電気代は月400〜500円で冷水温水を利用可能¶
ウォーターサーバーの気になる電気代ですが、オーケンウォーターなら月に約400〜500円で冷水・温水を利用できます。
この金額は、1日あたり約13〜17円程度です。毎日冷たい水とお湯をいつでも使えることを考えると、非常にコストパフォーマンスが良いと言えます。
電気代を抑えるポイント: - 使用頻度に応じてecoモードを活用する - 長期間使わないときは節電モードに切り替える - 直射日光やエアコンの風を避けた場所に設置する
関連記事:設置に必要な設備について知りたい方は、「ウォーターサーバー 必要な設備」のガイドをご覧ください。
無菌エアシステムで衛生的に、月400〜500円の電気代で冷水も温水もいつでも使える――それがオーケンウォーターの冷水・温水システムです。

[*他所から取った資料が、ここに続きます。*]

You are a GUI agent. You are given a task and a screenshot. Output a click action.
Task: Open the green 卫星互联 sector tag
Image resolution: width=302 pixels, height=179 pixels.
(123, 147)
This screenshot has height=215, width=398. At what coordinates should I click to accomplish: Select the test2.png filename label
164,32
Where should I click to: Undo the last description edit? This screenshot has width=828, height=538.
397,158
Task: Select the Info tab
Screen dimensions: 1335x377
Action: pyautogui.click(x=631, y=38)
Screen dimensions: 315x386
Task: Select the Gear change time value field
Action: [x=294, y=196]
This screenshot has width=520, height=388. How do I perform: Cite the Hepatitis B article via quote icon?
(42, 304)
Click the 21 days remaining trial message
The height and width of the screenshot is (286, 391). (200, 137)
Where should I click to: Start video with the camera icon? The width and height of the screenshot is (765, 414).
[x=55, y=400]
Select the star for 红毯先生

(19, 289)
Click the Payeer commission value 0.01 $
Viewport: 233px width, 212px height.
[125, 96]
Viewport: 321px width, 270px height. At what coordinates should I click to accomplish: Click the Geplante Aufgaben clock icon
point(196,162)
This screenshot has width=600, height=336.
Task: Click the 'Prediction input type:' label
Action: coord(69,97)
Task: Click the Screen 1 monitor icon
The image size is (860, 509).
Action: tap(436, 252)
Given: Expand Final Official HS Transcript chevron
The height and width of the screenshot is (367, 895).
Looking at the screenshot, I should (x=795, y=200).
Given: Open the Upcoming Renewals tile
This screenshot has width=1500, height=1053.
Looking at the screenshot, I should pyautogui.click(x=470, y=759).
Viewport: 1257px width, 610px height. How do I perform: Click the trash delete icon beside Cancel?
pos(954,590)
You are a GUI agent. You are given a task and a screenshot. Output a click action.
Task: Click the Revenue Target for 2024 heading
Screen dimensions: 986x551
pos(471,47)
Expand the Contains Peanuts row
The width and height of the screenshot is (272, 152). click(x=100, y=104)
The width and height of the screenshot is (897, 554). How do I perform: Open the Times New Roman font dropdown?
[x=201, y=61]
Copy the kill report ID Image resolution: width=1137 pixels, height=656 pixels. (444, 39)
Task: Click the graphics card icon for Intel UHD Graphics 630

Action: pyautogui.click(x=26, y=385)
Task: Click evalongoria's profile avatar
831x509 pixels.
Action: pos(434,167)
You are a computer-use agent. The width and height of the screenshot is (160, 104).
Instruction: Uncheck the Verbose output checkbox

まとめ:仕組みを理解してウォーターサーバーを賢く選ぼう¶
ウォーターサーバーの冷水・温水の仕組みについて、冷却方式・加熱方式の違いから温度目安まで解説してきました。
この記事のポイント:
- ウォーターサーバーの内部には冷水タンクと温水タンクの2系統の独立した構造がある
- 冷水は圧縮機式(コンプレッサー)かペルチェ式(熱電冷却)で冷やされる。圧縮機式はさらにリザーバー・ダイレクトチル・アイスバンクの3つのサブシステムに分かれる
- 圧縮機式は冷却能力が高く、ペルチェ式は静音・小型が特徴。使い方に合わせて選ぶのが大切
- 温水はヒーティングエレメントで加熱し、タンクに貯蔵。約80〜90℃で保たれる
- 冷水は約5〜10℃、温水は約80〜90℃。火傷防止のチャイルドロックや安全バルブが備わっている
- オーケンウォーターは無菌エアシステム(特許取得済)で衛生的に保ち、電気代は月400〜500円で利用可能
仕組みがわかると、「冷却方式はどれが自分に合うか」「温度はどのくらいか」「電気代はどうか」など、選ぶ際の判断材料が明確になります。ぜひこの記事を参考に、あなたにぴったりのウォーターサーバーを見つけてください。